» **What you have to do**:
The required answer is the run of lines from the one holding "Task: Toggle the 1倍 playback speed control" to the end of the data below, copied exactly and free of pictures.

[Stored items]
Content starts

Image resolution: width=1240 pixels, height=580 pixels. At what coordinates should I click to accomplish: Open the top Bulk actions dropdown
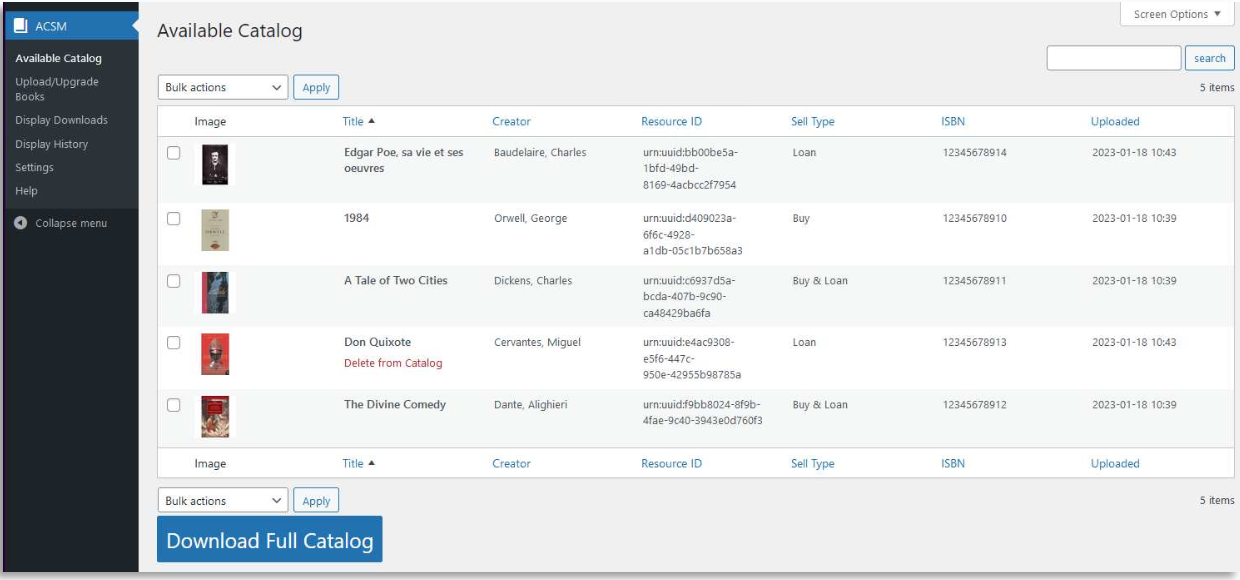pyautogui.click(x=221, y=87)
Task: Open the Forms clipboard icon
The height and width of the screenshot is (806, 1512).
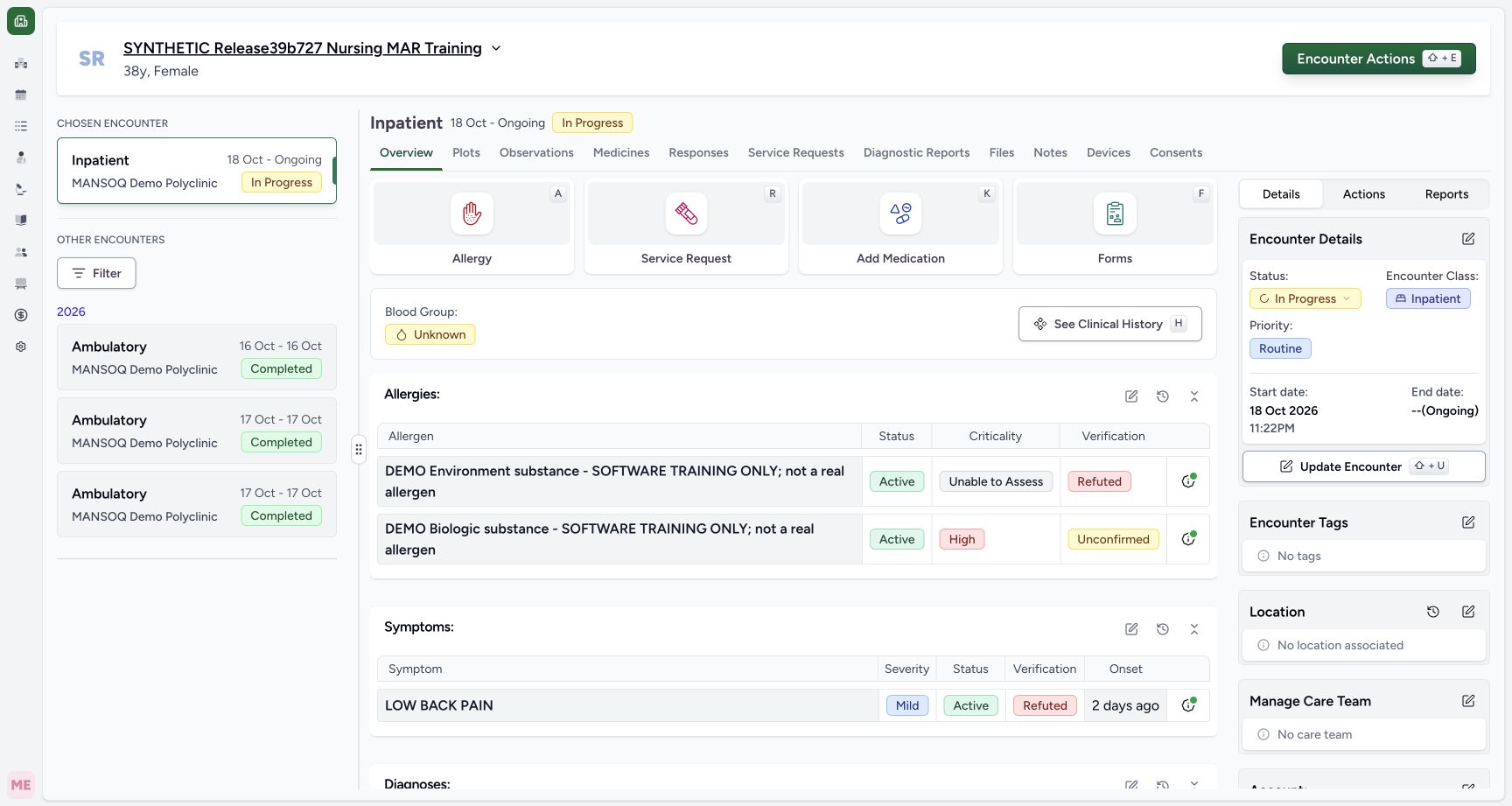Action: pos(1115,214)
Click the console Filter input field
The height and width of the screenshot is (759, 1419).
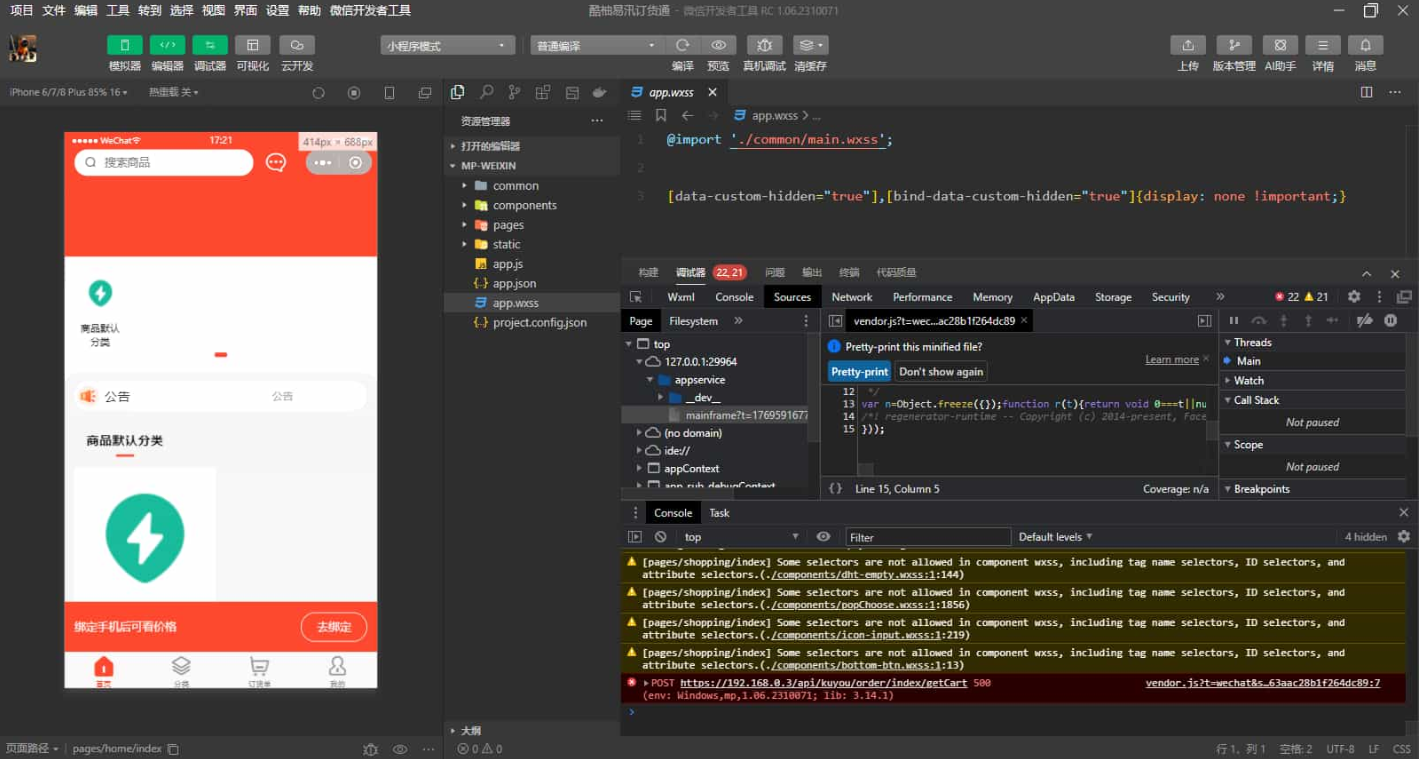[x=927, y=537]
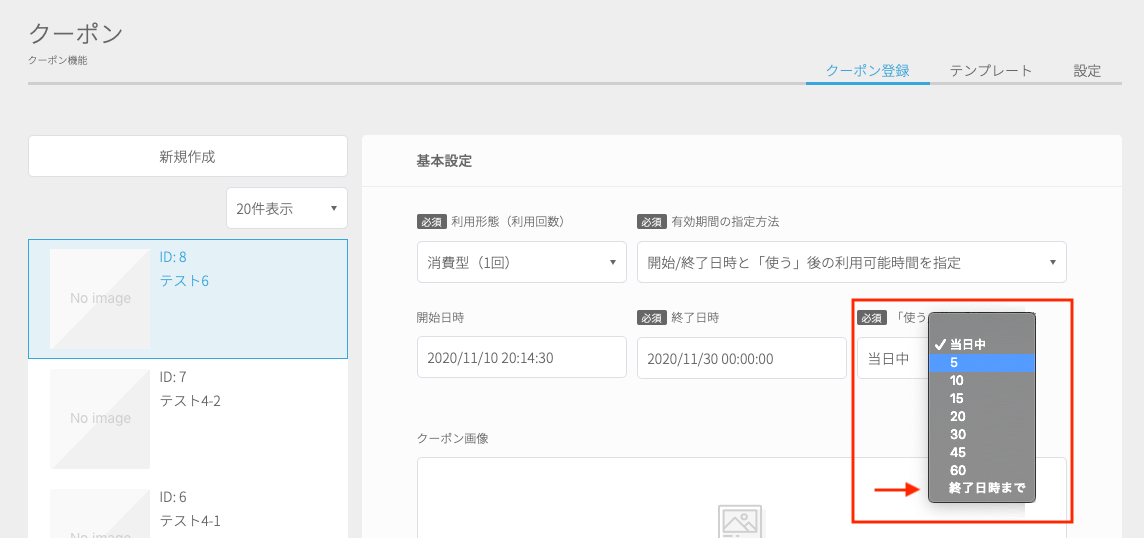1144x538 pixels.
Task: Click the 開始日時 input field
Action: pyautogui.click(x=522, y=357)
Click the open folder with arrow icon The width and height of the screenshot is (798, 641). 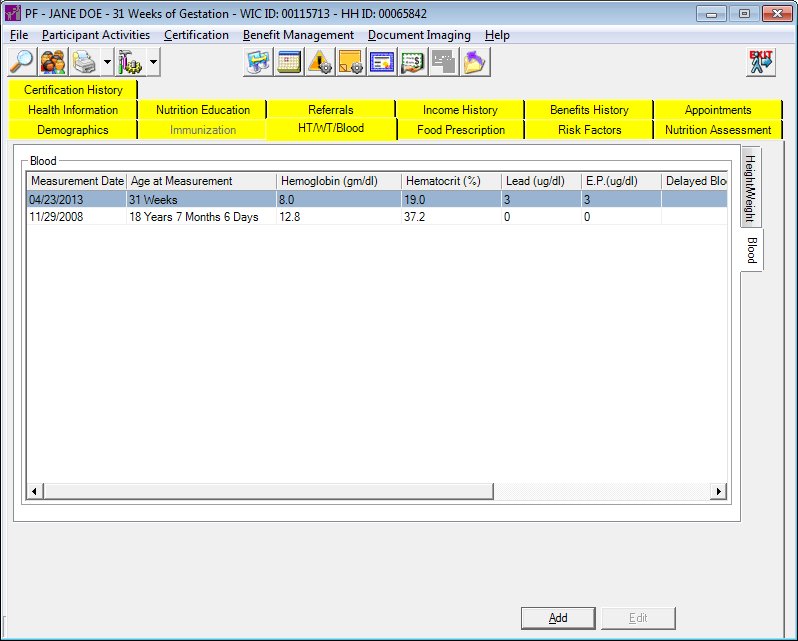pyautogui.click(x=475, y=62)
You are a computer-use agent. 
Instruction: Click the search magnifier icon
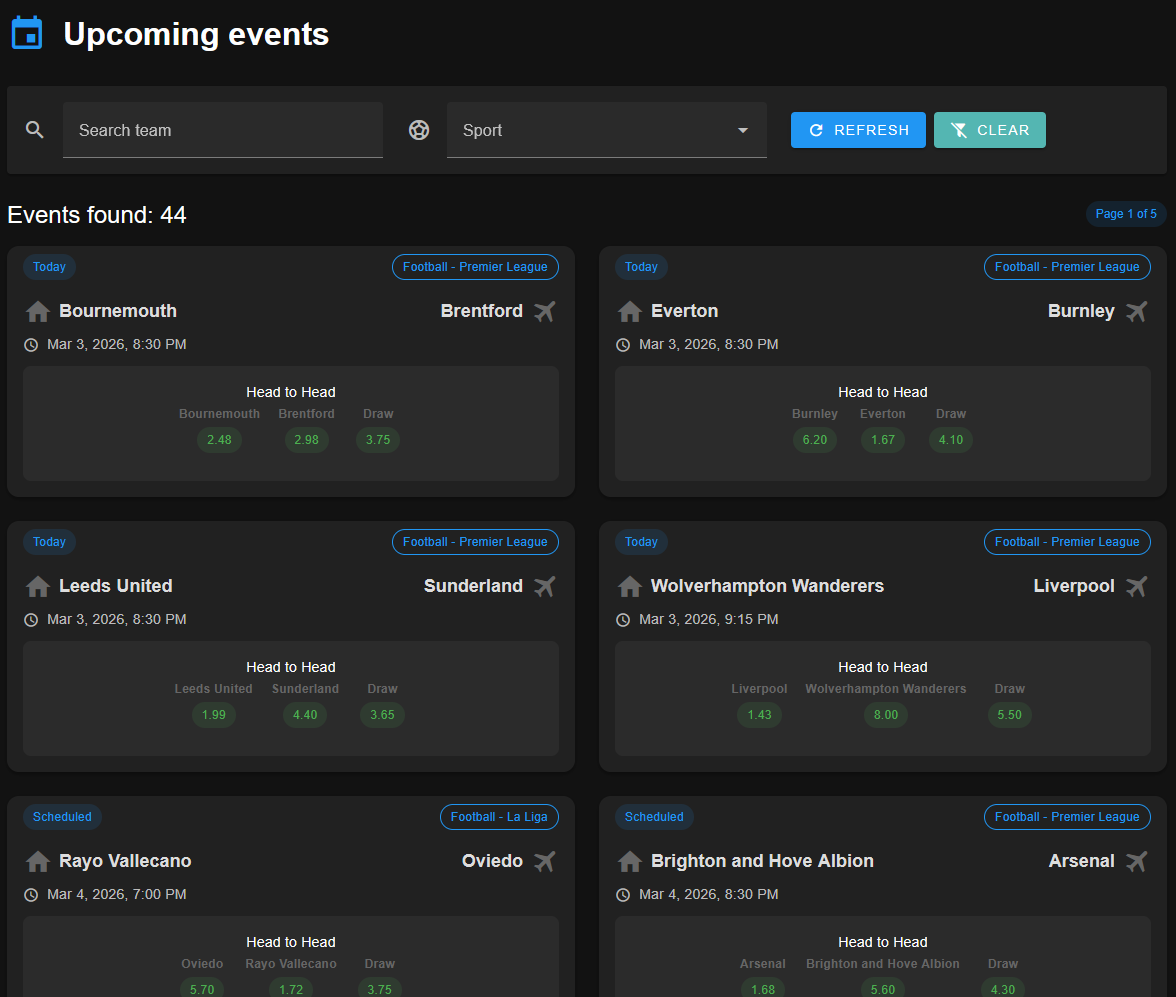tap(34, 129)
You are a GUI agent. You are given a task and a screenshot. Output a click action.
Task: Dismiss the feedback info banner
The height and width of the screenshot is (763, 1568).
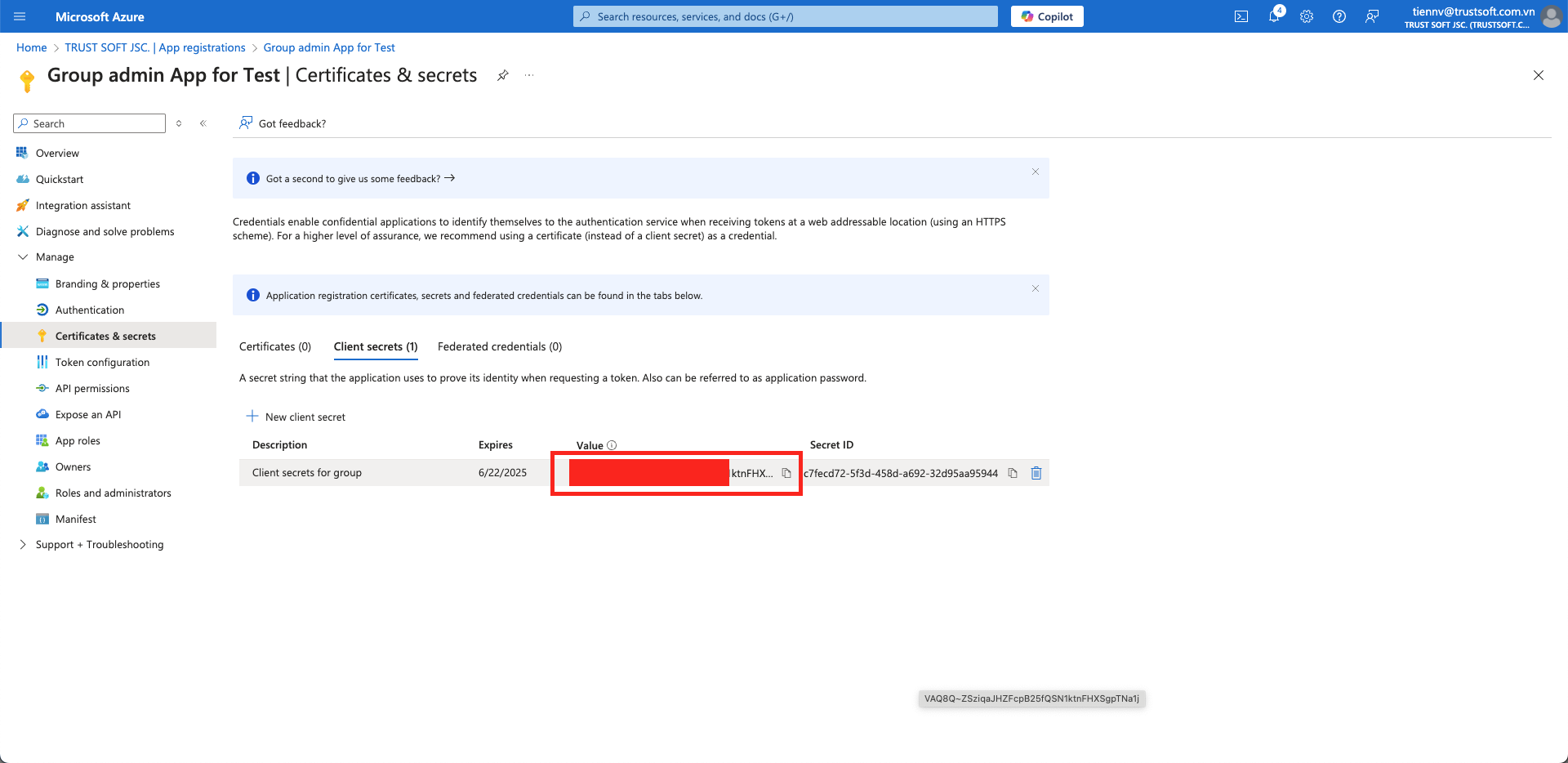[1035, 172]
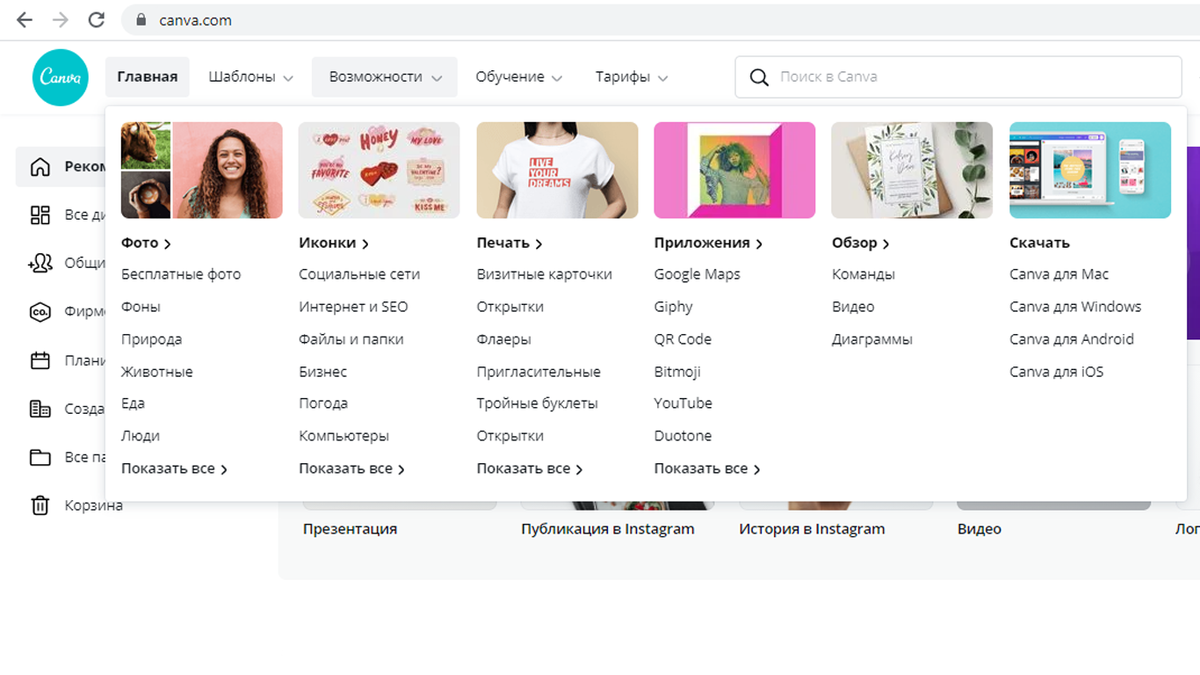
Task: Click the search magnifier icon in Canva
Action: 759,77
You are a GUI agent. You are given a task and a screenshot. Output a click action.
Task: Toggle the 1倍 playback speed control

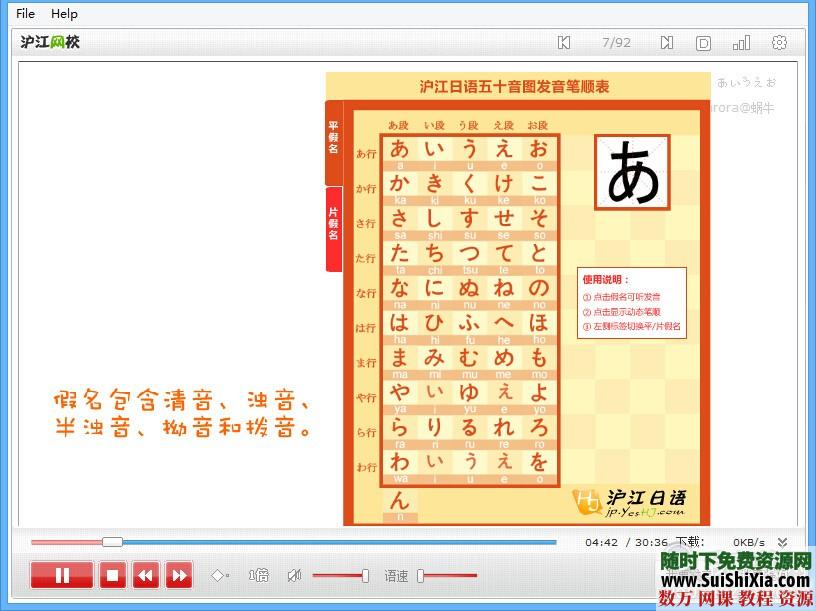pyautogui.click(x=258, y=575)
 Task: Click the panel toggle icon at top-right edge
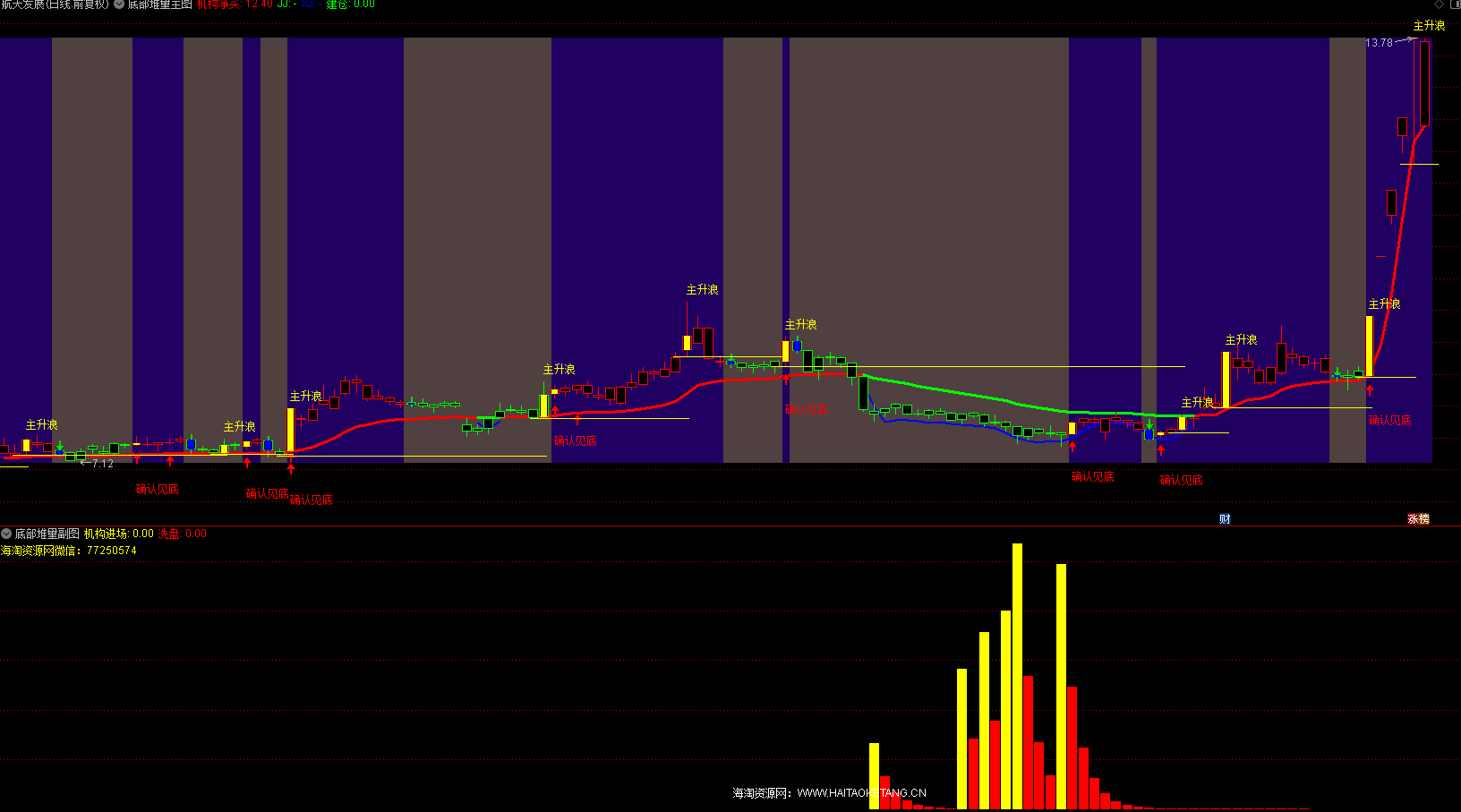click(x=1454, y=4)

Content ends

» **Reply**:
Task: Toggle the 1倍 playback speed control

pyautogui.click(x=258, y=575)
 Task: Click the panel toggle icon at top-right edge
click(x=1454, y=4)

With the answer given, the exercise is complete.